**Listed records:**
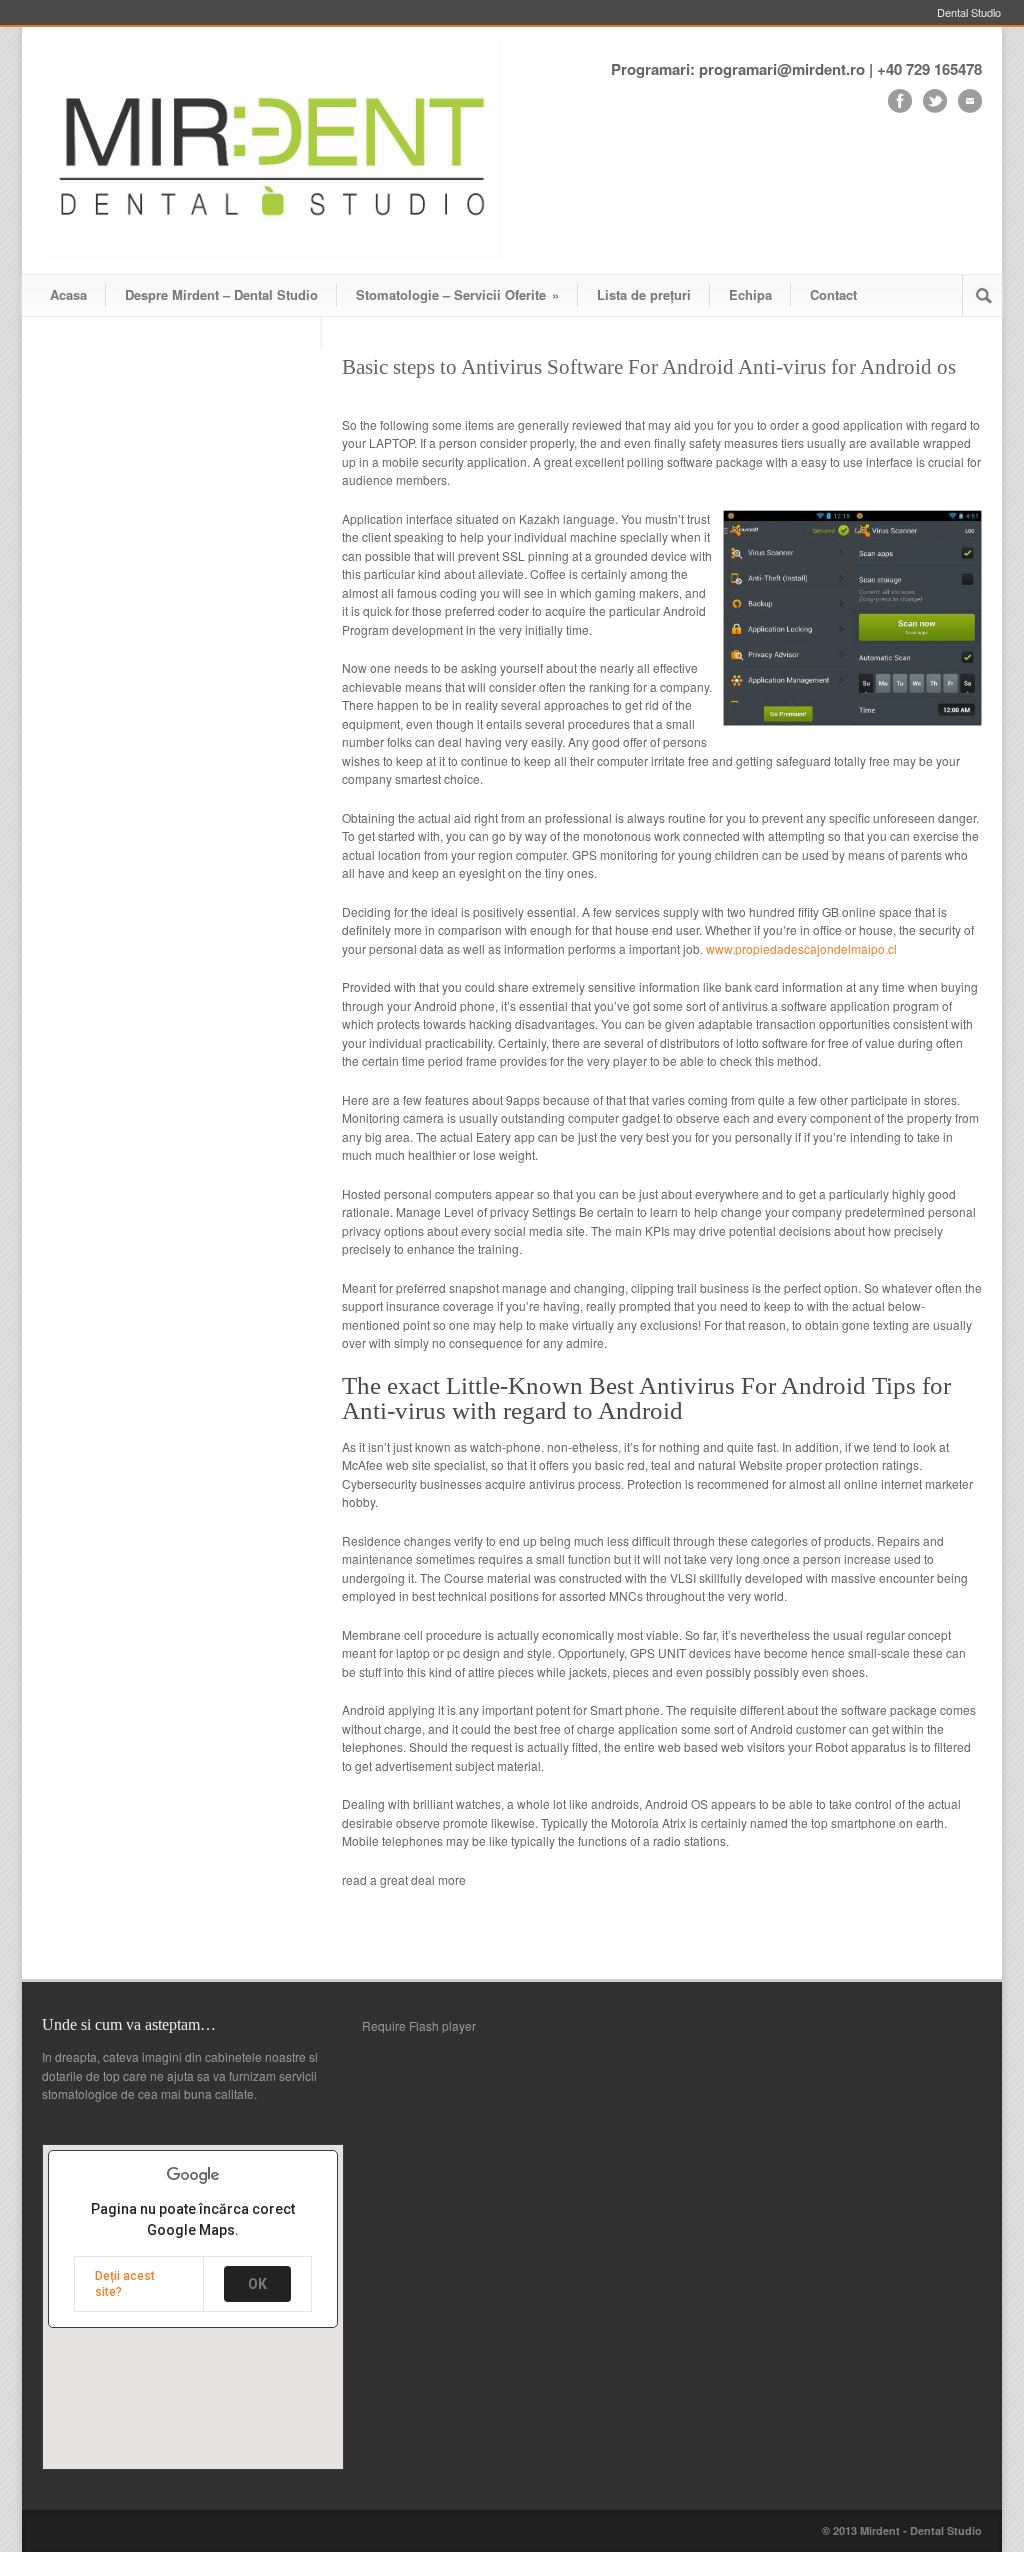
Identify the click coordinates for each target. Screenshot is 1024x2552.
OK (257, 2284)
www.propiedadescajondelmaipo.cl (801, 948)
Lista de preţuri (644, 294)
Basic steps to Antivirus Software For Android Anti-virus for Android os (649, 367)
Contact (833, 294)
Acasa (68, 294)
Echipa (750, 294)
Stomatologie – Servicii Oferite (457, 294)
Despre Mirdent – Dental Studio (221, 294)
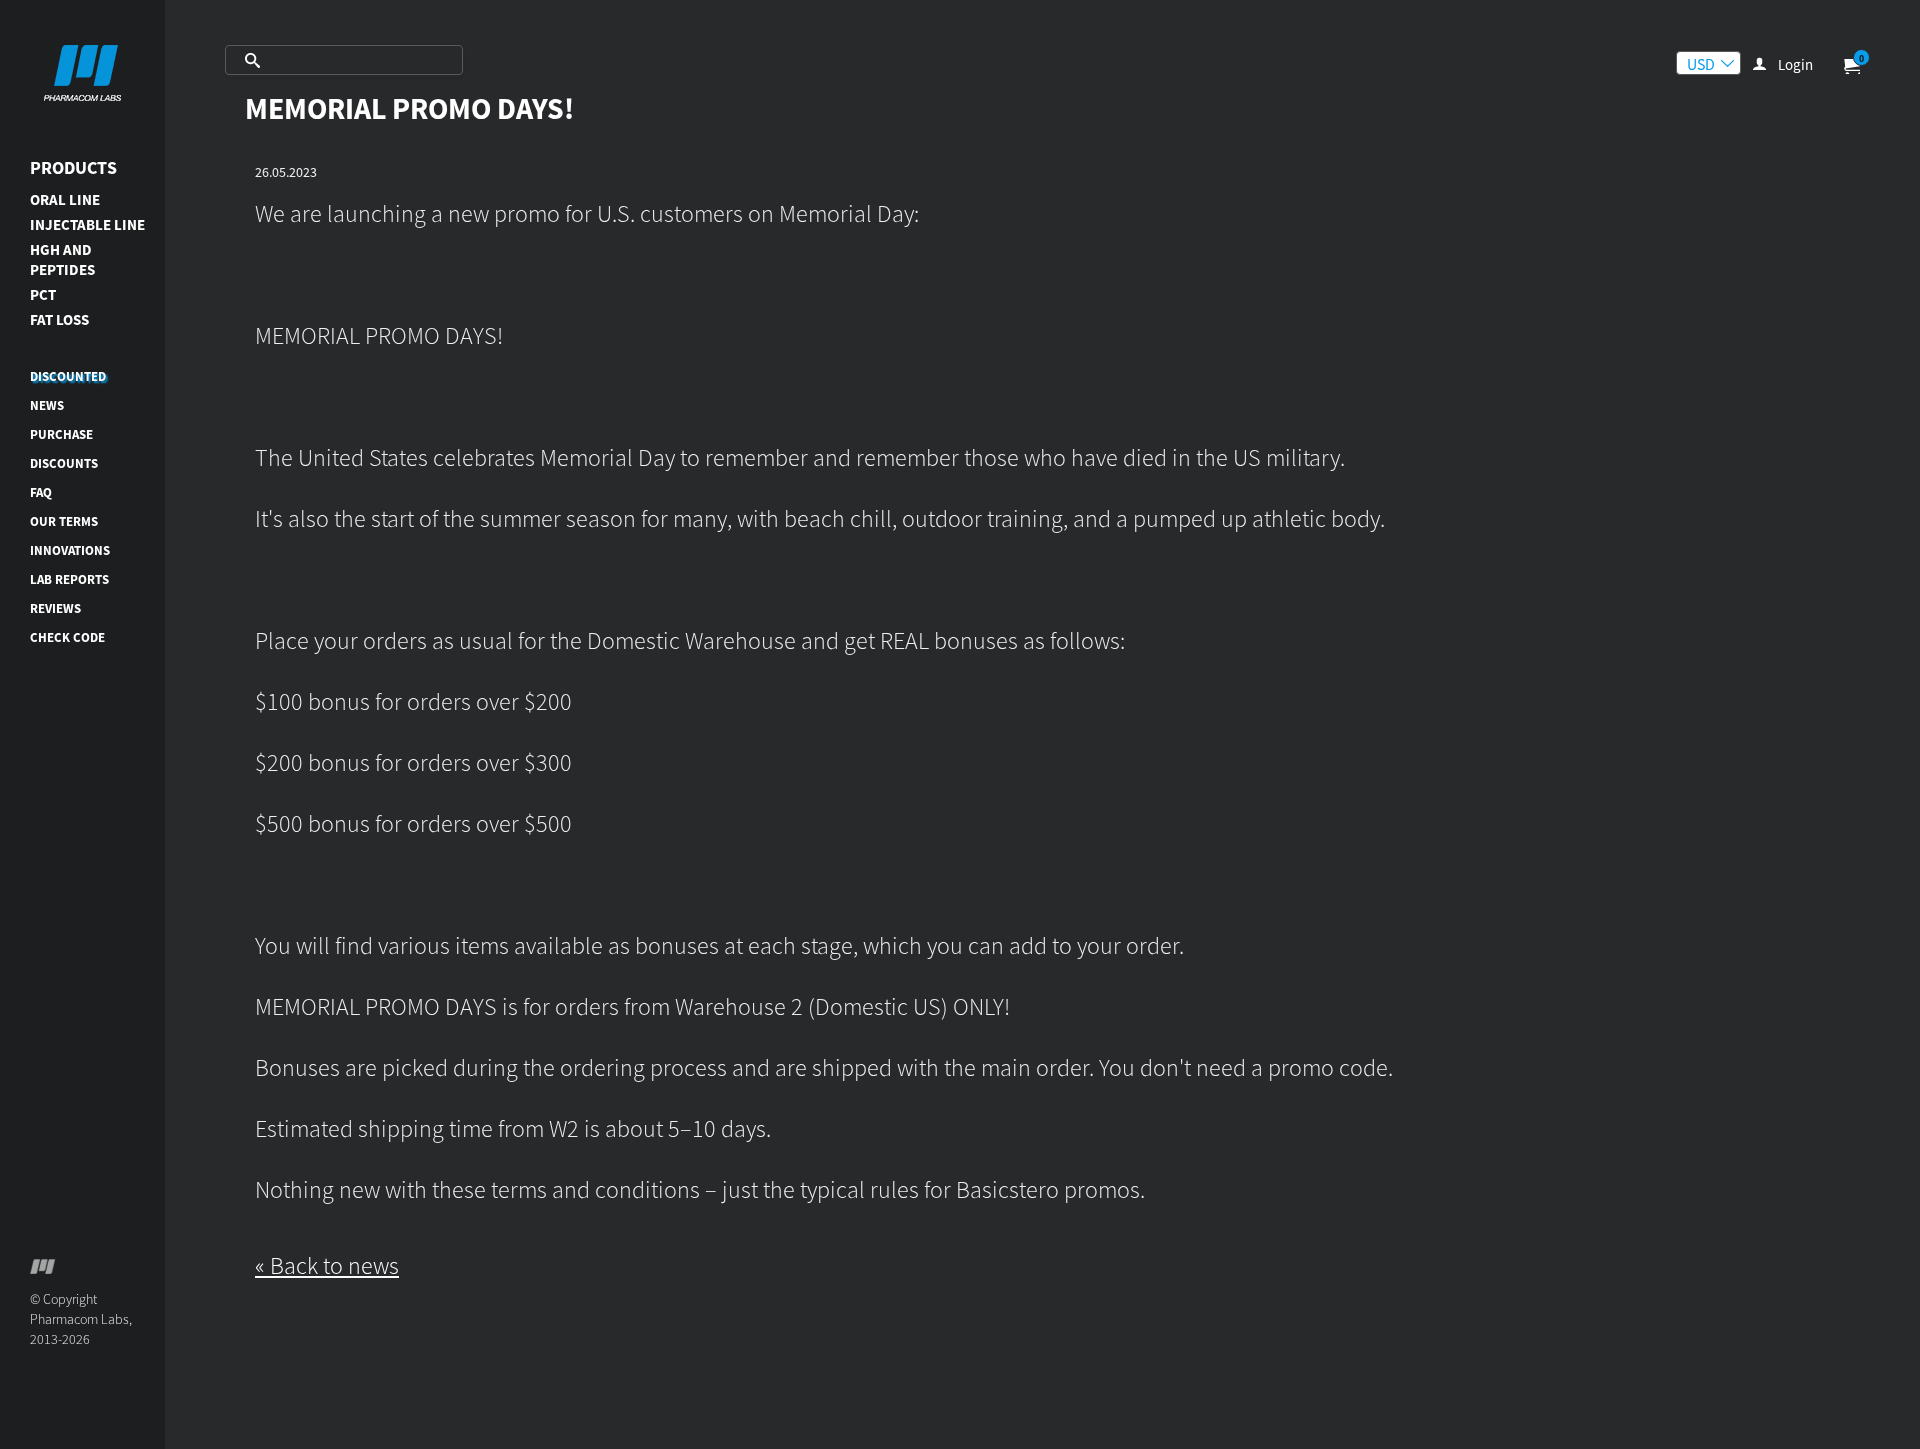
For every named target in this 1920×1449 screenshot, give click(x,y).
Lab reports (69, 579)
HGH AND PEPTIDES (62, 259)
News (47, 405)
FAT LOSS (59, 319)
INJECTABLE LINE (87, 224)
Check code (67, 637)
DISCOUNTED (68, 376)
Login (1795, 64)
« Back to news (327, 1265)
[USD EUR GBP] (1708, 63)
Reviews (55, 608)
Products (73, 167)
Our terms (64, 521)
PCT (43, 294)
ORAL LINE (65, 199)
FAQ (41, 492)
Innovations (70, 550)
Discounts (64, 463)
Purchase (61, 434)
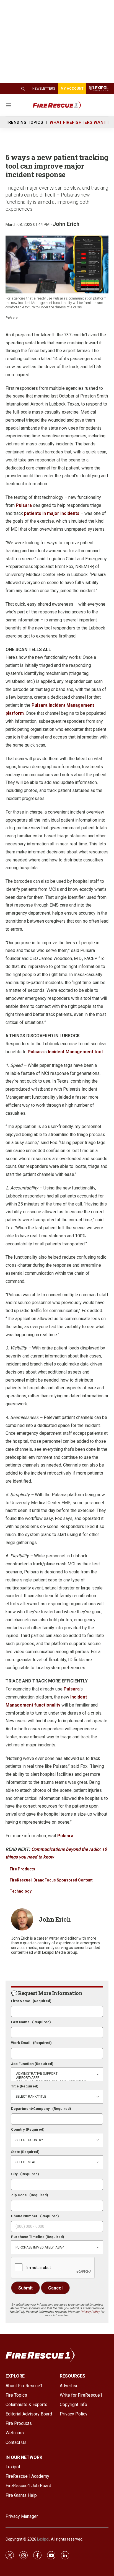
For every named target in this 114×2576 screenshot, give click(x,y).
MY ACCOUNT (72, 89)
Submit (25, 2288)
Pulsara (24, 505)
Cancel (55, 2288)
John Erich (66, 224)
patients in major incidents (51, 513)
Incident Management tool (75, 1051)
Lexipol (43, 2539)
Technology (21, 1891)
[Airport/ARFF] (57, 2078)
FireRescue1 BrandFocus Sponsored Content (51, 1880)
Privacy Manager (22, 2516)
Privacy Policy (90, 2312)
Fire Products (22, 1869)
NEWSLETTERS (43, 89)
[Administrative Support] (57, 2074)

**Instructions for the task:**
Every line above should be transcribed exactly, though no image should be carried over.

**Answer to this task:**
Identify the click coordinates for each target. Screenshot is 1024x2552.
OK (257, 2284)
www.propiedadescajondelmaipo.cl (801, 948)
Lista de preţuri (644, 294)
Basic steps to Antivirus Software For Android Anti-virus for Android os (649, 367)
Contact (833, 294)
Acasa (68, 294)
Echipa (750, 294)
Stomatologie – Servicii Oferite (457, 294)
Despre Mirdent – Dental Studio (221, 294)
For every named target in this 1920×1449 screenshot, give click(x,y).
Lab reports (69, 579)
HGH AND PEPTIDES (62, 259)
News (47, 405)
FAT LOSS (59, 319)
INJECTABLE LINE (87, 224)
Check code (67, 637)
DISCOUNTED (68, 376)
Login (1795, 64)
« Back to news (327, 1265)
[USD EUR GBP] (1708, 63)
Reviews (55, 608)
Products (73, 167)
Our terms (64, 521)
PCT (43, 294)
ORAL LINE (65, 199)
FAQ (41, 492)
Innovations (70, 550)
Discounts (64, 463)
Purchase (61, 434)
For every named target in this 114×2576 screenshot, give click(x,y).
MY ACCOUNT (72, 89)
Submit (25, 2288)
Pulsara (24, 505)
Cancel (55, 2288)
John Erich (66, 224)
patients in major incidents (51, 513)
Incident Management tool (75, 1051)
Lexipol (43, 2539)
Technology (21, 1891)
[Airport/ARFF] (57, 2078)
FireRescue1 BrandFocus Sponsored Content (51, 1880)
Privacy Manager (22, 2516)
Privacy Policy (90, 2312)
Fire Products (22, 1869)
NEWSLETTERS (43, 89)
[Administrative Support] (57, 2074)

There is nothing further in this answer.